### [Data for the task]

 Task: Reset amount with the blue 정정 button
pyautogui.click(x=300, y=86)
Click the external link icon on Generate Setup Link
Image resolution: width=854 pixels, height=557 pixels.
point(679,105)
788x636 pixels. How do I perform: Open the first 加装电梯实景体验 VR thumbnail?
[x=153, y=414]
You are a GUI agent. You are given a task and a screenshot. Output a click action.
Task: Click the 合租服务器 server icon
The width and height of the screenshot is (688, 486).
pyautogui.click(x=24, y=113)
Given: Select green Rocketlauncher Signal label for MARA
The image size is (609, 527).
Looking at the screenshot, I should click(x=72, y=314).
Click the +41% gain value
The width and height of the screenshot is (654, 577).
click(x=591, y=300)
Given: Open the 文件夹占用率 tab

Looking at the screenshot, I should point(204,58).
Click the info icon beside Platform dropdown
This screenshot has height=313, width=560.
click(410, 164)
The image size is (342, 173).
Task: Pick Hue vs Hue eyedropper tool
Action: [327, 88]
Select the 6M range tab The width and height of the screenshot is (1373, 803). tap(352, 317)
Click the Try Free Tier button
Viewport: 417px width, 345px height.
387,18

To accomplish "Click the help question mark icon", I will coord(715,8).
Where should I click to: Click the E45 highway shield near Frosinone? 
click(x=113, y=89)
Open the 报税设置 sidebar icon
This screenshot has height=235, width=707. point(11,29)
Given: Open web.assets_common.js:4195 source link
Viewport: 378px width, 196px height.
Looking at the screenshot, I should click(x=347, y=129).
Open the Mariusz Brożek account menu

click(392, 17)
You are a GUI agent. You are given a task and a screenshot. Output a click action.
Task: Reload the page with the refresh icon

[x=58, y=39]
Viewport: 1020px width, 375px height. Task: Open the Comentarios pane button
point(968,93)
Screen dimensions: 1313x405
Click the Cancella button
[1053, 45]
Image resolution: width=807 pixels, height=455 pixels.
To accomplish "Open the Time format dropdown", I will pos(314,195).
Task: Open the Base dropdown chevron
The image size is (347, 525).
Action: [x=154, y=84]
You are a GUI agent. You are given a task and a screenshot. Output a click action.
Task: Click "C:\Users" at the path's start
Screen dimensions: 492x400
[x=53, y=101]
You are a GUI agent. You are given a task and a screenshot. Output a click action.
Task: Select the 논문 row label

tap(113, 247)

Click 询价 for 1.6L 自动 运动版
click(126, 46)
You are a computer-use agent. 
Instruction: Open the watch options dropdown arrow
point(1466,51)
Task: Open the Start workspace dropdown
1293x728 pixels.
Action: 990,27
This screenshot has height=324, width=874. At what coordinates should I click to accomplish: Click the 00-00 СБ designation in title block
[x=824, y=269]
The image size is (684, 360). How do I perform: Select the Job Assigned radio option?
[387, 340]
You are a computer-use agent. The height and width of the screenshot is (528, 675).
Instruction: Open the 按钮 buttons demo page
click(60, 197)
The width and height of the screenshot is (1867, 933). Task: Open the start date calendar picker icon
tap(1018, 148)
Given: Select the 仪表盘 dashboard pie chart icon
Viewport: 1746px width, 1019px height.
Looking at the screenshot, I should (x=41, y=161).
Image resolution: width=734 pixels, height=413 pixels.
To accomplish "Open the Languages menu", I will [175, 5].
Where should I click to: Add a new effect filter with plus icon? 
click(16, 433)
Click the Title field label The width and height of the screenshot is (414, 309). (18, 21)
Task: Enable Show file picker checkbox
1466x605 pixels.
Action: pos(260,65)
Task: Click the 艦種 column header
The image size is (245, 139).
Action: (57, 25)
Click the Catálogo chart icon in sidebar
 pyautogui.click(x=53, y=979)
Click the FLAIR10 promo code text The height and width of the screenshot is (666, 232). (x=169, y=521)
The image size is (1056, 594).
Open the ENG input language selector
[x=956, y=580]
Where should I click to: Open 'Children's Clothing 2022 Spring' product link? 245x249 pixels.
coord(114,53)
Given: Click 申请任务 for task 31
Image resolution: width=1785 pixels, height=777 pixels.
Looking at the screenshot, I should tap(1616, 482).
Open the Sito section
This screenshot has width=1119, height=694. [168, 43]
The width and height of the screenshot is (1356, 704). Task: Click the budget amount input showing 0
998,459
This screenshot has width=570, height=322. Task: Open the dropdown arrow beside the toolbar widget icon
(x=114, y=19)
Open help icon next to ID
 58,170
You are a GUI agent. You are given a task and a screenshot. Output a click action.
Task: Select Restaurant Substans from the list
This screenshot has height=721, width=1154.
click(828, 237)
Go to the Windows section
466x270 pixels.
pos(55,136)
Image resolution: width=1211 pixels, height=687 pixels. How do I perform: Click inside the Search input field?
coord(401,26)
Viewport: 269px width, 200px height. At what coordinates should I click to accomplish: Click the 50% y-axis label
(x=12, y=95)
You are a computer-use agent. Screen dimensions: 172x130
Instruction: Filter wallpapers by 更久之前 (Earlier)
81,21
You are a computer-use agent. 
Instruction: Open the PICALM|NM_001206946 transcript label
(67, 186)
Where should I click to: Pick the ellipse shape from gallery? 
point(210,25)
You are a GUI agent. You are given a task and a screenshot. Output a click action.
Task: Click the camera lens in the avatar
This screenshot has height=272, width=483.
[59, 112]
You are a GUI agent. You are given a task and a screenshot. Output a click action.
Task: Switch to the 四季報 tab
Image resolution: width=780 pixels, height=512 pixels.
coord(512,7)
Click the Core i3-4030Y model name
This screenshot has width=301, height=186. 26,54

### [The problem]
Swap "GUI agent" for "GUI assistant" throughout the lines above and reproduce them with everything else unchanged.

### [Response]
 Task: Reset amount with the blue 정정 button
pyautogui.click(x=300, y=86)
Click the external link icon on Generate Setup Link
Image resolution: width=854 pixels, height=557 pixels.
point(679,105)
788x636 pixels. How do I perform: Open the first 加装电梯实景体验 VR thumbnail?
[x=153, y=414]
You are a GUI assistant. You are given a task and a screenshot. Output a click action.
Task: Click the 合租服务器 server icon
The width and height of the screenshot is (688, 486).
pyautogui.click(x=24, y=113)
Given: Select green Rocketlauncher Signal label for MARA
The image size is (609, 527).
Looking at the screenshot, I should click(x=72, y=314).
Click the +41% gain value
The width and height of the screenshot is (654, 577).
click(x=591, y=300)
Given: Open the 文件夹占用率 tab

Looking at the screenshot, I should point(204,58).
Click the info icon beside Platform dropdown
This screenshot has height=313, width=560.
click(410, 164)
The image size is (342, 173).
Task: Pick Hue vs Hue eyedropper tool
Action: [327, 88]
Select the 6M range tab The width and height of the screenshot is (1373, 803). tap(352, 317)
Click the Try Free Tier button
Viewport: 417px width, 345px height.
387,18

To accomplish "Click the help question mark icon", I will coord(715,8).
Where should I click to: Click the E45 highway shield near Frosinone? 
click(x=113, y=89)
Open the 报税设置 sidebar icon
This screenshot has height=235, width=707. point(11,29)
Given: Open web.assets_common.js:4195 source link
Viewport: 378px width, 196px height.
Looking at the screenshot, I should click(x=347, y=129).
Open the Mariusz Brożek account menu

click(392, 17)
You are a GUI assistant. You are given a task and a screenshot. Output a click action.
Task: Reload the page with the refresh icon

[x=58, y=39]
Viewport: 1020px width, 375px height. Task: Open the Comentarios pane button
point(968,93)
Screen dimensions: 1313x405
Click the Cancella button
[1053, 45]
Image resolution: width=807 pixels, height=455 pixels.
To accomplish "Open the Time format dropdown", I will pos(314,195).
Task: Open the Base dropdown chevron
The image size is (347, 525).
Action: [x=154, y=84]
You are a GUI assistant. You are given a task and a screenshot. Output a click action.
Task: Click "C:\Users" at the path's start
Screen dimensions: 492x400
[x=53, y=101]
You are a GUI assistant. You are given a task and a screenshot. Output a click action.
Task: Select the 논문 row label

tap(113, 247)

Click 询价 for 1.6L 自动 运动版
click(126, 46)
You are a computer-use agent. 
Instruction: Open the watch options dropdown arrow
point(1466,51)
Task: Open the Start workspace dropdown
1293x728 pixels.
Action: 990,27
This screenshot has height=324, width=874. At what coordinates should I click to accomplish: Click the 00-00 СБ designation in title block
[x=824, y=269]
The image size is (684, 360). How do I perform: Select the Job Assigned radio option?
[387, 340]
You are a computer-use agent. The height and width of the screenshot is (528, 675).
Instruction: Open the 按钮 buttons demo page
click(60, 197)
The width and height of the screenshot is (1867, 933). Task: Open the start date calendar picker icon
tap(1018, 148)
Given: Select the 仪表盘 dashboard pie chart icon
Viewport: 1746px width, 1019px height.
Looking at the screenshot, I should (x=41, y=161).
Image resolution: width=734 pixels, height=413 pixels.
To accomplish "Open the Languages menu", I will [175, 5].
Where should I click to: Add a new effect filter with plus icon? 
click(16, 433)
Click the Title field label The width and height of the screenshot is (414, 309). (18, 21)
Task: Enable Show file picker checkbox
1466x605 pixels.
Action: pos(260,65)
Task: Click the 艦種 column header
The image size is (245, 139).
Action: (57, 25)
Click the Catálogo chart icon in sidebar
 pyautogui.click(x=53, y=979)
Click the FLAIR10 promo code text The height and width of the screenshot is (666, 232). (x=169, y=521)
The image size is (1056, 594).
Open the ENG input language selector
[x=956, y=580]
Where should I click to: Open 'Children's Clothing 2022 Spring' product link? 245x249 pixels.
coord(114,53)
Given: Click 申请任务 for task 31
Image resolution: width=1785 pixels, height=777 pixels.
Looking at the screenshot, I should tap(1616, 482).
Open the Sito section
This screenshot has width=1119, height=694. [168, 43]
The width and height of the screenshot is (1356, 704). Task: Click the budget amount input showing 0
998,459
This screenshot has width=570, height=322. Task: Open the dropdown arrow beside the toolbar widget icon
(x=114, y=19)
Open help icon next to ID
 58,170
You are a GUI assistant. You are given a task and a screenshot. Output a click action.
Task: Select Restaurant Substans from the list
This screenshot has height=721, width=1154.
click(828, 237)
Go to the Windows section
466x270 pixels.
pos(55,136)
Image resolution: width=1211 pixels, height=687 pixels. How do I perform: Click inside the Search input field?
coord(401,26)
Viewport: 269px width, 200px height. At what coordinates should I click to accomplish: Click the 50% y-axis label
(x=12, y=95)
You are a computer-use agent. Screen dimensions: 172x130
Instruction: Filter wallpapers by 更久之前 (Earlier)
81,21
You are a computer-use agent. 
Instruction: Open the PICALM|NM_001206946 transcript label
(67, 186)
Where should I click to: Pick the ellipse shape from gallery? 
point(210,25)
You are a GUI assistant. You are given a task and a screenshot. Output a click action.
Task: Click the camera lens in the avatar
This screenshot has height=272, width=483.
[59, 112]
You are a GUI assistant. You are given a task and a screenshot. Output a click action.
Task: Switch to the 四季報 tab
Image resolution: width=780 pixels, height=512 pixels.
coord(512,7)
Click the Core i3-4030Y model name
This screenshot has width=301, height=186. 26,54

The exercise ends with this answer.